The country’s sanctions enforcers have now frozen €850m worth of assets, including 20 villas on the Côte d’Azur.
However, French officials are currently struggling to actually seize the frozen assets, despite the EU’s “freeze and seize” policy, according to The Times.
The struggles come down to the fact that what the authorities are trying to do is nigh on impossible under French law.
Julien Martinet, founding partner at Swift Litigation, explained that authorities must have reason to believe a person has committed an offence in order to seize assets under French law.
As such, while the French government does have the power to simply freeze assets, it is not able to then seize them, unless authorities obtain a court order linked to a specific crime.
The situation means oligarchs are free to live in their villas on the French Riviera despite not being able to sell or rent them out.

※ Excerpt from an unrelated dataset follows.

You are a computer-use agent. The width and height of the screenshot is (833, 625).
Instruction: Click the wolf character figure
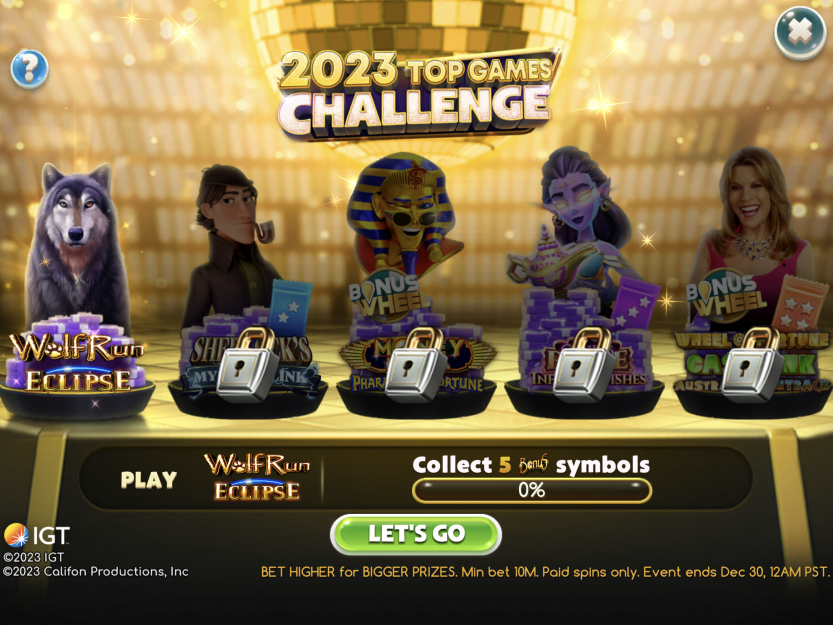pos(78,244)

Nonetheless, French police have been able to seize boats and helicopters, in situations in which the owners have sought to avoid sanctions by sailing and flying the vehicles out of the EU.
The seizures of yachts and helicopters is carried out on the grounds that by seeking to circumvent sanctions, the owners are in fact breaking the law.
At the same time, French authorities have also struggled to establish ownership, as many of the villas are owned by sanctioned individuals’ children and wives.
Frances’ struggles come as EU member states have faced various issues in enforcing sanctions on sanctioned individuals, due to legal constraints embedded within their own laws.